6 - NUOVI DELITTI NELLA CAMERA CHIUSA, IL NUOVO LIBRO DI RINO CAMMILLERI
Dopo il successo del primo libro giallo, ecco altri 14 delitti impossibili, da gustare con egoismo e lentezza come cioccolatini assortiti di altissima qualità
Autore: Fiorenza Cirillo - Fonte: Blog di Nicola Porro, 9 gennaio 2022

Hai una scatola di cioccolatini assortiti di altissima qualità, la apri, li ammiri e uno a uno li gusti con egoismo e lentezza. Ecco cos'è il giallo Nuovi delitti nella camera chiusa di Rino Cammilleri.
Si sceglie un cioccolatino alla volta, un racconto, senza fretta. Sono quattordici e cesellati come gioielli preziosi, in sé conclusi e tuttavia sì stuzzicanti da volerne provare ancora uno e poi un altro ancora. Perché questi racconti gialli sono l'uno diverso dall'altro e ti portano ovunque, anche se sei accoccolato sulla tua poltrona preferita. A Bensalem, per esempio.

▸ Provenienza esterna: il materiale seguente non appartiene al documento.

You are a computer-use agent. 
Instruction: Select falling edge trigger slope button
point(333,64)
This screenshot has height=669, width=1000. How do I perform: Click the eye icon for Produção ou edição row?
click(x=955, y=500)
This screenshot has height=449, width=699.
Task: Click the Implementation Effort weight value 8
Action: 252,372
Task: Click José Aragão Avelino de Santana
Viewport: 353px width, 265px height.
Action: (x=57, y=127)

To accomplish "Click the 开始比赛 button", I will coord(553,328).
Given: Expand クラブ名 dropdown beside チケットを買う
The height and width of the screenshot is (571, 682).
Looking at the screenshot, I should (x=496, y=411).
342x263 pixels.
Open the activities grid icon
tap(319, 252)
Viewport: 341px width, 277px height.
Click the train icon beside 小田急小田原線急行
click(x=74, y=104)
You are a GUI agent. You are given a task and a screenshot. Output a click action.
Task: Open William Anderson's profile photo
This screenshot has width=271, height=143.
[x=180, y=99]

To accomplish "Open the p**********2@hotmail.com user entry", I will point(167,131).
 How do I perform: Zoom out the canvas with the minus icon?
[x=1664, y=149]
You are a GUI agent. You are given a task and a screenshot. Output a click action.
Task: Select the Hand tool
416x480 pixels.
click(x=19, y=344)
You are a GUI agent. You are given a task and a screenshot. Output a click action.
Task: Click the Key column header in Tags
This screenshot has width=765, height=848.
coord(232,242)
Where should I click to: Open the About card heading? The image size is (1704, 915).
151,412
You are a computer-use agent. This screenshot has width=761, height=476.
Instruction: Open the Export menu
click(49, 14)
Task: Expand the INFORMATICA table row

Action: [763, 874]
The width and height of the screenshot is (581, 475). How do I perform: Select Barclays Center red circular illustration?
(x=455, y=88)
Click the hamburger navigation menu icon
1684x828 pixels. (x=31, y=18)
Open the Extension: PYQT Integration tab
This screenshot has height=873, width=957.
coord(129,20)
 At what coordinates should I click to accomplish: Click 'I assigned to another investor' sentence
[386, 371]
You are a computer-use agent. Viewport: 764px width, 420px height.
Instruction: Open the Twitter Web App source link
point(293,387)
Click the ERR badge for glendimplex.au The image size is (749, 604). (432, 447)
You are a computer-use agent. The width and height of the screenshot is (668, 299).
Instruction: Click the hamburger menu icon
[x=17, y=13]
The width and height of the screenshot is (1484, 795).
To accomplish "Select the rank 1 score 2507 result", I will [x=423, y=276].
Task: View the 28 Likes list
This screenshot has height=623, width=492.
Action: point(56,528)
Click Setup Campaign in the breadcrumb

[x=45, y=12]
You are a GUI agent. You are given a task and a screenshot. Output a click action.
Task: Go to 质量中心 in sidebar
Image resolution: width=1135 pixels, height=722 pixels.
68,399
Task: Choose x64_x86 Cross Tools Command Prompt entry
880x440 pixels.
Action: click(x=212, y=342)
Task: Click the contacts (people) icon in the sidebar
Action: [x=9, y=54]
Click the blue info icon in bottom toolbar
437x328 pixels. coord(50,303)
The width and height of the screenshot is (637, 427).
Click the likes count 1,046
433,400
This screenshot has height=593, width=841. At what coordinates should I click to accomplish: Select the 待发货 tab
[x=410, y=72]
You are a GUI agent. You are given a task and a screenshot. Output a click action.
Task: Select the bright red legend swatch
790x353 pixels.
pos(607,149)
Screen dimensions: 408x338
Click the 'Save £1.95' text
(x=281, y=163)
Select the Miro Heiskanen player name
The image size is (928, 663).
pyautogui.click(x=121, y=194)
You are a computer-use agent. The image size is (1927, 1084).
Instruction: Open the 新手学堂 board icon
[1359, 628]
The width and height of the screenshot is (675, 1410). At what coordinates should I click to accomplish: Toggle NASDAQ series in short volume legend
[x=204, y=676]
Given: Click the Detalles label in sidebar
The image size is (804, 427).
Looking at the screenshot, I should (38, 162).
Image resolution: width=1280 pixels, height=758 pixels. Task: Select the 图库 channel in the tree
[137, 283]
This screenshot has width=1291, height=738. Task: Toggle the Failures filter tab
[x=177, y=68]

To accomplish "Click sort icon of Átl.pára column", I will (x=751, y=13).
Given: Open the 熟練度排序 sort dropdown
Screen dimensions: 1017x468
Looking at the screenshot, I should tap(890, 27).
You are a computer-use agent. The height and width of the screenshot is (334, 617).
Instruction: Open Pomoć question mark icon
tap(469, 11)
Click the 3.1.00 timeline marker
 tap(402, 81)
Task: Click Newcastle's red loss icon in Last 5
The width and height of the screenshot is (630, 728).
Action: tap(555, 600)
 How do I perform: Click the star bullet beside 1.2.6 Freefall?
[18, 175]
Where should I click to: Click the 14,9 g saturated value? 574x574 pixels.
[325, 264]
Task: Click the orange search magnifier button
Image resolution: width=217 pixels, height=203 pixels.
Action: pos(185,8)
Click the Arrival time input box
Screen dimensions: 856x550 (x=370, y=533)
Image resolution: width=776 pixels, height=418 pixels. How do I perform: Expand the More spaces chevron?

Un mondo futuristico e quasi perfetto che incarna le più importanti teorie utopistiche, un paradiso artificiale in cui è stata bandita la proprietà privata "delle cose e dei corpi" considerata l'origine di tutti i mali. E se ci scappa un omicidio? Forse è il segnale della "fine del sogno di una comunità perfetta e libera dal male".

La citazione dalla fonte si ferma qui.